Non si tratta solo di tagliare i rami, dietro alla potatura di una pianta c'è un vero e proprio metodo con varie accortezze da prendere prima e dopo il taglio

Se con l'arrivo della stagione fredda pensate che il lavoro in giardino sia finito, allora vi state proprio sbagliando. Dopo aver pensato a come scaldare gli spazi esterni della vostra casa, ecco che ora si parla della potatura delle piante.

Potare le piante infatti non è un'operazione distuttiva, tutt'altro, aiuta a far crescere bene le "creature" del nostro giardino in previsione della prossima primavera. Naturalmente la potatura dipende molto dal periodo di fioritura. Solitamente si effettua in inverno, quando le iante sono in riposo vegetativo, ma a seconda dell'albero o del fiore di cui ci occupiamo la potatura si può svolgere prima dell'inverno o verso la fine della stagione fredda.

Potare non è di per sè difficile, ma occorre seguire alcune regole per non mettere a rischio la salute della pianta, vediamo tutte le tecniche e qualche piccolo consiglio.

Prima di potare la pianta

Prima di eliminare i rami secchi dobbiamo prendere alcune precauzioni come ad esempio:

  • valutare il periodo di potatura;
  • mantenere la forma naturale della pianta;
  • rispettare l’equilibrio tra radici e rami;
  • eliminare le foglie e i rami morti;
  • eliminare i rami che ostacolano la crescita degli altri;
  • utilizzare utensili specifici.

Le tecniche di potatura

Le tecniche sono diverse ma hanno come obiettivo quello di proteggere le piante da malattie. Scopriamo i principali tipi di potatura.

Spuntare

In questo caso si eliminano le parti esterne dei rami troppo lunghi e sechi, così da ringiovanire la pianta.
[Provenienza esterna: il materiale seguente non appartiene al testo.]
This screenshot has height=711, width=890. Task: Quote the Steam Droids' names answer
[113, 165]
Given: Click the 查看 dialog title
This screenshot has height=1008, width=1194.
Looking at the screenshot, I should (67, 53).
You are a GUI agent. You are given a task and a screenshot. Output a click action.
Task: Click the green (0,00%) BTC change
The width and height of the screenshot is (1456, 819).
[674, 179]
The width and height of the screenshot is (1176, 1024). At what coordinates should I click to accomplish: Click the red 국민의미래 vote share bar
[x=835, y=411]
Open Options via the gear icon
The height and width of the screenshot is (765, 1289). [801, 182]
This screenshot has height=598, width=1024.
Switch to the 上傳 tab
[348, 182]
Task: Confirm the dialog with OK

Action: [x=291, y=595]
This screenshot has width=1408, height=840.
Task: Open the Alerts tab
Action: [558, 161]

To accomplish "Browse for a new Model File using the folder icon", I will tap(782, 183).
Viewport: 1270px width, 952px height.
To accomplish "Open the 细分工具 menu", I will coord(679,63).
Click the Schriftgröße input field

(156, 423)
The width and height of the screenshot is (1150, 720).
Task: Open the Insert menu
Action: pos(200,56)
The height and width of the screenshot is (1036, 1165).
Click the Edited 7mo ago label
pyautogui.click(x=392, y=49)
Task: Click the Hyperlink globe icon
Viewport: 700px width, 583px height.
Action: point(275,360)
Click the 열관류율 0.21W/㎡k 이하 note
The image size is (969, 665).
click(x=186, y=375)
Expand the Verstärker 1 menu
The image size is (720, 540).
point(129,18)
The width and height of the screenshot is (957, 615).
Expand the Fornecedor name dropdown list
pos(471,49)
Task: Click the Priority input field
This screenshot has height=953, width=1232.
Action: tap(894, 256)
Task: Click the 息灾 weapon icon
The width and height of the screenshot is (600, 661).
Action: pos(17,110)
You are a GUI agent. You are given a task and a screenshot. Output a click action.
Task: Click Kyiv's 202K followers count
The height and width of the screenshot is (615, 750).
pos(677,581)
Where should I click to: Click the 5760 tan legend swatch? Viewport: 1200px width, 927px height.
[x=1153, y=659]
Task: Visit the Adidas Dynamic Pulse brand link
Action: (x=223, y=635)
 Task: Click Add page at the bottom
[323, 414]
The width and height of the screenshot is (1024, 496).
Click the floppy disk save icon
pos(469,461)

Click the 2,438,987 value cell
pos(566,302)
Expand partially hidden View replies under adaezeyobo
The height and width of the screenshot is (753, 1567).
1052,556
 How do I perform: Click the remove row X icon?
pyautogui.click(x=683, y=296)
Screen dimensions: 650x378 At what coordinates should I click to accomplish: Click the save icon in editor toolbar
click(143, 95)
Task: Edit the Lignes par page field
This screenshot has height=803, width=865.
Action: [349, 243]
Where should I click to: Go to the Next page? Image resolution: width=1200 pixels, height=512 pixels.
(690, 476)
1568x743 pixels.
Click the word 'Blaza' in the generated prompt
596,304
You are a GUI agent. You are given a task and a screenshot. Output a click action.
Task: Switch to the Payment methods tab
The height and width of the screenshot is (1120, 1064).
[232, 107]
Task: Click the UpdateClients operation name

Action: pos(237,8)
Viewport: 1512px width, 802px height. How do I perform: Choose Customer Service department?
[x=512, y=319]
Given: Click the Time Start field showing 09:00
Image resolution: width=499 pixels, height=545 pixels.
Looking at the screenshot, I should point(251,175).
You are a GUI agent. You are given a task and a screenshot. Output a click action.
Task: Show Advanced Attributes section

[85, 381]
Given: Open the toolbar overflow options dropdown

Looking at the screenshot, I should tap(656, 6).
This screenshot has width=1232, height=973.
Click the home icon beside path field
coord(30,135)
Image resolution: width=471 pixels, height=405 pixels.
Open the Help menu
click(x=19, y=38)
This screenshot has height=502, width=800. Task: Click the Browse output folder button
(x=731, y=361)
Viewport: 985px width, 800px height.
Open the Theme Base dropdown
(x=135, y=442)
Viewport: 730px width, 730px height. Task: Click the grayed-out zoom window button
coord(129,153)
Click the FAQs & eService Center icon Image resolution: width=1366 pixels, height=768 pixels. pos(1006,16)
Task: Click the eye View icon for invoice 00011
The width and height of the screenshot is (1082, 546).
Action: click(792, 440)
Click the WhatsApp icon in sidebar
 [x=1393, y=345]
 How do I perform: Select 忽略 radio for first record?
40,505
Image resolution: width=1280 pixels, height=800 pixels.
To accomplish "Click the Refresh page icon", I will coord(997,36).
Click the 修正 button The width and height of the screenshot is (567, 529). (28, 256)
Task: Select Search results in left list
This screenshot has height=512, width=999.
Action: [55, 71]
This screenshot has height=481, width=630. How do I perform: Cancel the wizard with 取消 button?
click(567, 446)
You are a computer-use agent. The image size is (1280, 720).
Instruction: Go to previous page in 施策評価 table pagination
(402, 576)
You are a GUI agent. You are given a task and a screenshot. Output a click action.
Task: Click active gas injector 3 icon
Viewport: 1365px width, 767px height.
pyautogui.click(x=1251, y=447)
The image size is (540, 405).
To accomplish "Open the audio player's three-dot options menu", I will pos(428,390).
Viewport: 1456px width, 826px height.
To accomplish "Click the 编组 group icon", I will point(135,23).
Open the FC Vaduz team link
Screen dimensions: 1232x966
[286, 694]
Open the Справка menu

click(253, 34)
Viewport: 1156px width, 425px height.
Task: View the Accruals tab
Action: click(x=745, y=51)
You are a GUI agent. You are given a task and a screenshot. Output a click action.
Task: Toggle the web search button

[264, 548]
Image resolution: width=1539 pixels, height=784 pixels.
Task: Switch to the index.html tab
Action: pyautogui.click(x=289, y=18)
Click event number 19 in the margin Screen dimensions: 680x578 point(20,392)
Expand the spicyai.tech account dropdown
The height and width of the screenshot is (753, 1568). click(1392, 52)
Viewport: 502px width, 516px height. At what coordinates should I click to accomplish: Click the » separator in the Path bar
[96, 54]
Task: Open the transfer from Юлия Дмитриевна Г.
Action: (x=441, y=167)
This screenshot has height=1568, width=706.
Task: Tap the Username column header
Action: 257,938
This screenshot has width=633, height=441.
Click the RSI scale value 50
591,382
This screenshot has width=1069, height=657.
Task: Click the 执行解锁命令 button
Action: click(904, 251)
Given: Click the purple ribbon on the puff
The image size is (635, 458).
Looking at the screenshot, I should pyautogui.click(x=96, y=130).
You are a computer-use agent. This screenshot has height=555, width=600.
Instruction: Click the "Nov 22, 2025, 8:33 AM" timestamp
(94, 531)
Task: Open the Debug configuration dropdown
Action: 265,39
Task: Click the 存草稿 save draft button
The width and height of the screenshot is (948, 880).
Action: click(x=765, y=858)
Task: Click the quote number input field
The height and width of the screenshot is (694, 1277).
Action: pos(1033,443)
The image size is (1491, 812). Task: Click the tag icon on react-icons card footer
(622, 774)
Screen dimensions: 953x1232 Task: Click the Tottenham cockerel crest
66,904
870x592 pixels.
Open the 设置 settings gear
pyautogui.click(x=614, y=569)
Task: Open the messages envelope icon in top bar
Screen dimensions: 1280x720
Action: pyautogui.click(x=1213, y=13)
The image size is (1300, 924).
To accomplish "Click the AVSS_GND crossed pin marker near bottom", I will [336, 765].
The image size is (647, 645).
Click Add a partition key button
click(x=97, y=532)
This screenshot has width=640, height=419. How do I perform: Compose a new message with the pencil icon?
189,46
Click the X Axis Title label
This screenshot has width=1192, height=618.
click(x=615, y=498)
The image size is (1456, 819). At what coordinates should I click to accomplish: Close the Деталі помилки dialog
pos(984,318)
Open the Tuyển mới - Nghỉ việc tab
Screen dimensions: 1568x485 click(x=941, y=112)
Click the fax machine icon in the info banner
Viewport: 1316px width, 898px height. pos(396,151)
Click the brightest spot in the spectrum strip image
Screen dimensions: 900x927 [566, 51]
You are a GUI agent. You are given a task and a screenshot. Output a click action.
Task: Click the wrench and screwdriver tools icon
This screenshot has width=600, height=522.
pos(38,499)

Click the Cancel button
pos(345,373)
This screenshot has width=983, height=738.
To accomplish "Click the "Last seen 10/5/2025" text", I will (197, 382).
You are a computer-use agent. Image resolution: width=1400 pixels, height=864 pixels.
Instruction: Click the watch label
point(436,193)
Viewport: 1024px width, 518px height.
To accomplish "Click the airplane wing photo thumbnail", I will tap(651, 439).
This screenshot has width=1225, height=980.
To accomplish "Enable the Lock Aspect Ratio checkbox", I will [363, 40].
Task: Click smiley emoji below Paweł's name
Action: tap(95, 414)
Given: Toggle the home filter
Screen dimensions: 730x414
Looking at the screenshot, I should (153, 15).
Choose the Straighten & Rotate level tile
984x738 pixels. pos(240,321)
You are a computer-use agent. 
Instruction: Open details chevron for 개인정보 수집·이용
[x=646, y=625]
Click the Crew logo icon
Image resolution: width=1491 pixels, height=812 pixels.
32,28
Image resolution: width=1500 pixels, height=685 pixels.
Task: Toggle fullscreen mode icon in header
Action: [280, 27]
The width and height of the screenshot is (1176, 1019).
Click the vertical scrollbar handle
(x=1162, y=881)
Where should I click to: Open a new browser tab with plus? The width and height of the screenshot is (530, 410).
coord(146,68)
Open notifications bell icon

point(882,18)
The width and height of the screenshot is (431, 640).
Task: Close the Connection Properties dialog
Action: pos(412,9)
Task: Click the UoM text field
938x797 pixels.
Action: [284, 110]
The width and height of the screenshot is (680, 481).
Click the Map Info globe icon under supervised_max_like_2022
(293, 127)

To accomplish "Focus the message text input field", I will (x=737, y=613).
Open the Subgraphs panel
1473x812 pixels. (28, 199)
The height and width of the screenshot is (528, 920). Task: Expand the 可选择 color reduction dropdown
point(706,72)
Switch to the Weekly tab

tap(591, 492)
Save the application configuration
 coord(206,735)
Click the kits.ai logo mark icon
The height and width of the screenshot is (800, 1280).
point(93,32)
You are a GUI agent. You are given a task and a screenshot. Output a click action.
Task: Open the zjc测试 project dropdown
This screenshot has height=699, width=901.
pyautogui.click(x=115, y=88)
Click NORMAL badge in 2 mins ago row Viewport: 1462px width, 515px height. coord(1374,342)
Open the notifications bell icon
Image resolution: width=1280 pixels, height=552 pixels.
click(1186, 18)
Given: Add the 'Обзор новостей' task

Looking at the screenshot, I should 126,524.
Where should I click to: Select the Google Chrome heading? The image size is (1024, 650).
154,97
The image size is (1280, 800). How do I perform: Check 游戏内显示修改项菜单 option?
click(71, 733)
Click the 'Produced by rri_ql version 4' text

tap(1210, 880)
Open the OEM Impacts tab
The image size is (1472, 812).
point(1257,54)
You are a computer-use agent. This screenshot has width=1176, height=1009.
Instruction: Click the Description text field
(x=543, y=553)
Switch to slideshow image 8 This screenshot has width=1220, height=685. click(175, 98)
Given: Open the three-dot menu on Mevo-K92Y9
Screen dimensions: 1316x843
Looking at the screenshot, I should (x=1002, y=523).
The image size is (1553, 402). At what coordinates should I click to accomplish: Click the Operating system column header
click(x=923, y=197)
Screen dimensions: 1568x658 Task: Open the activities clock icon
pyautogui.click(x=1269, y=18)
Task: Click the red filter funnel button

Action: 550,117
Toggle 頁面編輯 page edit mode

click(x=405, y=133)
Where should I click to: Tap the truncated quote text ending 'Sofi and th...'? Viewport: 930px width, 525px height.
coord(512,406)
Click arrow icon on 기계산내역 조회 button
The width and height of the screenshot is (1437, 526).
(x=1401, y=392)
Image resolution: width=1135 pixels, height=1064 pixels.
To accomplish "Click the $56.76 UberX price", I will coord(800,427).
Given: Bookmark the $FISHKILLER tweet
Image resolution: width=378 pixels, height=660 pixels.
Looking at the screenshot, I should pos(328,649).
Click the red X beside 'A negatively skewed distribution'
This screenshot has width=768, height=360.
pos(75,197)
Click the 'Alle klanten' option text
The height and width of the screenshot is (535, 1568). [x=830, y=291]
Se è in fiore bisogna aspettare la fine della fioritura, mentre quelle sempreverdi devono essere potate alla fine dell’inverno, prima che spuntino i rami nuovi. Per farlo in modo corretto bisogna munirsi di una forbice per potatura e tagliare i due terzi del ramo.

Cimare

Serve ad alleggerire la piante dalle foglie eccessive eliminando i rami giovani. In questo modo non solo crescerà uniformemente, ma ci sarà anche più aria tra le foglie. Per eliminare le estremità, basta usare un coltellino e tirare, il taglio netto permetterà al ramo di ramificare più velocemente.

Sbocciolare

Serve ad eliminare i fiori secchi in modo da ridurre il rischio di possibili malattie e stimolare la pianta a produrre nuovi boccioli. Il periodo più indicato è al termine della fioritura e devono essere eliminati con l’aiuto di un coltello ben affilato all’altezza del grosso fusto.

Come proteggere la pianta dopo la potatura

Seppur necessaria, la potatura per la pianta è una ferita, per questo è importante praticare tagli netti e non sfilacciati, solo in questo modo i tempi di cicatrizzazione saranno più brevi e la pianta non sarà esposta al rischio di infezioni e attacchi dei parassiti. Inoltre, gli utensili devono essere mantenuti puliti e ben affilati.